> **Exercise brief**
Write the entries out exactly, with the final line being the one containing "Task: Open the TDM-GCC".

Saved entries:
##############################

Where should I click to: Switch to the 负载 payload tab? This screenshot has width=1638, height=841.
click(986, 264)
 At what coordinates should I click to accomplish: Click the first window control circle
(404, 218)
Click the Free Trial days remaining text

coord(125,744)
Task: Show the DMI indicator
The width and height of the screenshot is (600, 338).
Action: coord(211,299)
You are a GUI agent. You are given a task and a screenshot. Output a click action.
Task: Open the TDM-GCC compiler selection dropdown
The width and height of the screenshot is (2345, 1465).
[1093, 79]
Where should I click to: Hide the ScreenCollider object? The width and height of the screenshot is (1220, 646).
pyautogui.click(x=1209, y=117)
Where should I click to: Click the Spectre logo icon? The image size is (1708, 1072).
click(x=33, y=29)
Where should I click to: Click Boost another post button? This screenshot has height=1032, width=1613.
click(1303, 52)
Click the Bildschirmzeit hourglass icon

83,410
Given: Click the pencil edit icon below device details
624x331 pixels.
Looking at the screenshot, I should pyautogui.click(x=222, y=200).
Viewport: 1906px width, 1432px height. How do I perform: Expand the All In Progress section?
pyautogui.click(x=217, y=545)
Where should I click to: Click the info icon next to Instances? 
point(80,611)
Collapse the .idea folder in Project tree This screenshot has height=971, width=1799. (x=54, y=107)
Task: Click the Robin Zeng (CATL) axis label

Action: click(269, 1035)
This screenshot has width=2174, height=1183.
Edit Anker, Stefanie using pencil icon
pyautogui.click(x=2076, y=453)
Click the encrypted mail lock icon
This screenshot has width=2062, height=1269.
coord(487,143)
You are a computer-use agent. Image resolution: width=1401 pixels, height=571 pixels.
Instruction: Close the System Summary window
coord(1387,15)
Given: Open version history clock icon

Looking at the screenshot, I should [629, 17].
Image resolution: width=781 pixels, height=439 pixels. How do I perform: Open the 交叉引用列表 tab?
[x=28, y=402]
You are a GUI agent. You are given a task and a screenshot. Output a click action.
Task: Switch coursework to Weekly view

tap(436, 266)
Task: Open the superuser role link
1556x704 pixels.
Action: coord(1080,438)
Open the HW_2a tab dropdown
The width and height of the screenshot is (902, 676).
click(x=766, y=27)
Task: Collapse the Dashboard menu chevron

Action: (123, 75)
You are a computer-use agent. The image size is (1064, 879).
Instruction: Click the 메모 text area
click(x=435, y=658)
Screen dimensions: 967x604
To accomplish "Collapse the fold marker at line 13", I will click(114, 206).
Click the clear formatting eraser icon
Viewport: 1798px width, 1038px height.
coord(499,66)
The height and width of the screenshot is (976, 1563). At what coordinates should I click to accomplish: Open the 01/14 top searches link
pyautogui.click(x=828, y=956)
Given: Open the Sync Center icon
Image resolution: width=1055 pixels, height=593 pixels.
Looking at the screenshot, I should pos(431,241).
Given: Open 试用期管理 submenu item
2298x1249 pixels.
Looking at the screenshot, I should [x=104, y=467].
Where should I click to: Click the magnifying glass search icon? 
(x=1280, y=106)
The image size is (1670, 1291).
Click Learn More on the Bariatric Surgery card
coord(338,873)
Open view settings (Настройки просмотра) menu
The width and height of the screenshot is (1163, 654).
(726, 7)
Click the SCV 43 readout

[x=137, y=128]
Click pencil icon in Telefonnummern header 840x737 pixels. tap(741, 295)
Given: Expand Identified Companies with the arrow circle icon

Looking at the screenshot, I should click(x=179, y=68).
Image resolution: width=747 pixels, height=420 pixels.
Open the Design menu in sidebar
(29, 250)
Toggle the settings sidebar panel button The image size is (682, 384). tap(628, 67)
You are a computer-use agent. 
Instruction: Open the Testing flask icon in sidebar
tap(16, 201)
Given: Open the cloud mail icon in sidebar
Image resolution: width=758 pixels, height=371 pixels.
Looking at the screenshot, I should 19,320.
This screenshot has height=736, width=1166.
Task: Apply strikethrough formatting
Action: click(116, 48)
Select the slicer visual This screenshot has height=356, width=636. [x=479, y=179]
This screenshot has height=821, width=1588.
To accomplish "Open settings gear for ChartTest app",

##############################

> **Task answer**
Where should I click to: Switch to the 负载 payload tab? This screenshot has width=1638, height=841.
click(986, 264)
 At what coordinates should I click to accomplish: Click the first window control circle
(404, 218)
Click the Free Trial days remaining text

coord(125,744)
Task: Show the DMI indicator
The width and height of the screenshot is (600, 338).
Action: coord(211,299)
You are a GUI agent. You are given a task and a screenshot. Output a click action.
Task: Open the TDM-GCC compiler selection dropdown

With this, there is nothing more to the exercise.